- _STUDY TEXT_
Also thanks for tabling this, on behalf of most of this forum we are much obliged at you taking the time and answering our questions.

 

Great stuff! :cool:

Posted
Tom, I feel I know your answer to this question, but here goes, is clutch hitting a skillset, or random statistical noise individually and as a team, this is very Blue Jay specific by the way? lol

 

I know for Omar and I, we'd love to hear your take.

 

Also thanks for tabling this, on behalf of most of this forum we are much obliged at you taking the time and answering our questions.

 

Great stuff! :cool:

 

Thank you for the kind words.

 

Because humans are involved, clutch is a skill. HOWEVER, that is a very boring question and a boring answer. Our job is not to say IF something exists. Humans are involved, so naturally it DOES exist. No, our job is to see the DEGREE to which something exists, the MAGNITUDE.

 

The clutch skill, to the extent it exists, is much less than the platoon advantage for example (another human-based trait). It takes a loooong time to find the clutch skill. And by the time you find it, the player's career is half over. (And being human, it's not even clear how persistent it is.)

- _RECORDED DATA_

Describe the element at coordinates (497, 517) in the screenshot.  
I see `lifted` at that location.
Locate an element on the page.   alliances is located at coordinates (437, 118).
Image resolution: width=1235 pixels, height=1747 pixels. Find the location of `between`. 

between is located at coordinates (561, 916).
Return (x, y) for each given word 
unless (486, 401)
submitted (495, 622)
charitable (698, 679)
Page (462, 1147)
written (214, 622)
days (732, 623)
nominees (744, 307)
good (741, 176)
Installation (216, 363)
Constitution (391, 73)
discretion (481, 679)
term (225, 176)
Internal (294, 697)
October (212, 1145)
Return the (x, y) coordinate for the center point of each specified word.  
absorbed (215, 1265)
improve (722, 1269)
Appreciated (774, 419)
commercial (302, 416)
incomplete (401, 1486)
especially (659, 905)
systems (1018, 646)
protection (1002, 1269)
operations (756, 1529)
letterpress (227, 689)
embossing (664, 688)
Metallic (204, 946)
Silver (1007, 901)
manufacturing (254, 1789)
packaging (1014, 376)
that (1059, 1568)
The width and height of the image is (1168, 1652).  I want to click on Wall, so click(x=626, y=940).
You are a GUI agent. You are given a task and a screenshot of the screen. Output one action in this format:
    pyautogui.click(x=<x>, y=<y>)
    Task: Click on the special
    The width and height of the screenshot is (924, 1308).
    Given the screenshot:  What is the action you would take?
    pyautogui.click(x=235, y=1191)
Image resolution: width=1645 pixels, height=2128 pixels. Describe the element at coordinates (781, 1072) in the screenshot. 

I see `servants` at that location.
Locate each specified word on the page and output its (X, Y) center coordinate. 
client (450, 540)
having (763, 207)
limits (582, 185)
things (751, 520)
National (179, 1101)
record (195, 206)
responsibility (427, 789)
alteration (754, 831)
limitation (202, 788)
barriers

- _EXERCISE OBJECTIVE_
Reproduce the forum thread on clutch hitting word for word, starting with the words "Because humans are" and ending after the words "persistent it is.)". The records have no connection to the text.

- _RESPONSE AREA_
Because humans are involved, clutch is a skill. HOWEVER, that is a very boring question and a boring answer. Our job is not to say IF something exists. Humans are involved, so naturally it DOES exist. No, our job is to see the DEGREE to which something exists, the MAGNITUDE.

 

The clutch skill, to the extent it exists, is much less than the platoon advantage for example (another human-based trait). It takes a loooong time to find the clutch skill. And by the time you find it, the player's career is half over. (And being human, it's not even clear how persistent it is.)